Prehypertension is clinical category created by experts in 2003 to describe patients whose blood pressure was elevated, but still considered within normal range. Hypertension or abnormally high blood pressure is a major risk factor for cardiovascular disease and strokes, but much less is known about the health threat posed of prehypertension, which is defined by a systolic pressure reading between 120 and 139 mmHg (the top number) and a diastolic reading between 80 and 89 mm Hg (the bottom number)
"The experts reasoned that, generally speaking, the higher the blood pressure, the greater the risk of death and disease, possibly starting from within the normal blood range," said Bruce Ovbiagele, MD, professor of neurosciences at UC San Diego School of Medicine and senior author of the study.

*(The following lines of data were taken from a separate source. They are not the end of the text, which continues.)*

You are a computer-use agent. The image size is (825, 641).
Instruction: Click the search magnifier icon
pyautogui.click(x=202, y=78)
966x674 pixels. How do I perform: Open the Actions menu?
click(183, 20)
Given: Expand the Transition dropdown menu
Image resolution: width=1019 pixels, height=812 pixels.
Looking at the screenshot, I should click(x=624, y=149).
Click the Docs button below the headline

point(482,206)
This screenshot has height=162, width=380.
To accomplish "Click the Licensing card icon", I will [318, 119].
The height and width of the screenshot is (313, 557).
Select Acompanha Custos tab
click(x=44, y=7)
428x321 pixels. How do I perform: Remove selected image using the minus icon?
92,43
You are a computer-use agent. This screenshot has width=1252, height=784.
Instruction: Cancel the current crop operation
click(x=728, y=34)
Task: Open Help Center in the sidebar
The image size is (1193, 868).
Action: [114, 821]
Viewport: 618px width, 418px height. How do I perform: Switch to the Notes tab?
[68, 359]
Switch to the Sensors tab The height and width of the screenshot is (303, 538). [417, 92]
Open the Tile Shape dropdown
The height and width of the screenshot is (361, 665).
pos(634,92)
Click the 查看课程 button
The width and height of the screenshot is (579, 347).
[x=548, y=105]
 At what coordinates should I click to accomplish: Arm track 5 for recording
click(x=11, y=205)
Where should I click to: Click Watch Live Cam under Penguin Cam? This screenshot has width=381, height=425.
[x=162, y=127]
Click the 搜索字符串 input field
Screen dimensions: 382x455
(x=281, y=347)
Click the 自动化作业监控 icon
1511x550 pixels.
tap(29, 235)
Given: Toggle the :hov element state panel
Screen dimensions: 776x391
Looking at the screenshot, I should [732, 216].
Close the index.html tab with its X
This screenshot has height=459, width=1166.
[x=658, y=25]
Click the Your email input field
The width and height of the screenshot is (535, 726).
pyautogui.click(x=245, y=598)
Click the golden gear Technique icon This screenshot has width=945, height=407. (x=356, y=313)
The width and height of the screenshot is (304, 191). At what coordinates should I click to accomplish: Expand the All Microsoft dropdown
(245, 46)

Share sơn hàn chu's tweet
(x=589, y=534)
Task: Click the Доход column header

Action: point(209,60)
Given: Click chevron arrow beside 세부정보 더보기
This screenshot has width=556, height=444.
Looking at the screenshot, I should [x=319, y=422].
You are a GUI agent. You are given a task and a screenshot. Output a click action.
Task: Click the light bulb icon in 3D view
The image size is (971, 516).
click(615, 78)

However, Ovbiagele said, conclusive evidence was lacking, "so we decided to compile all the published studies in the scientific literature to date, and using statistical techniques find out if there is indeed a higher risk of future stroke in people with prehypertension, the extent of that risk, and whether particular characteristics were associated with higher stroke risk."
The researchers identified 12 relevant prospective cohort studies of prehypertension. All of the studies were derived from the general population. Four were from the United States, five from Japan, two from China and one from India. Combined, the studies involved more than 518,000 participants and covered periods ranging from 2.7 years to 32 years, with stroke occurrences documented. The prevalence of prehypertension in the studies ranged from 25 to 46 percent. In the United States, it's estimated roughly one-third of adults have prehypertension.
"Overall, people who had prehypertension (in the studies) were at a 55 percent higher risk of experiencing a future stroke than people without prehypertension," said Ovbiagele. "This result held regardless of sex, race-ethnicity, blood pressure type (systolic or diastolic) or the type of stroke (ischemic or hemorrhagic)."
The health risk was measurably greater for those whose blood pressure levels were at the high end of the "normal" spectrum. "We found that those people who fell within the higher range of prehypertension were at 79 percent higher risk of experiencing a future stroke," Ovbiagele said.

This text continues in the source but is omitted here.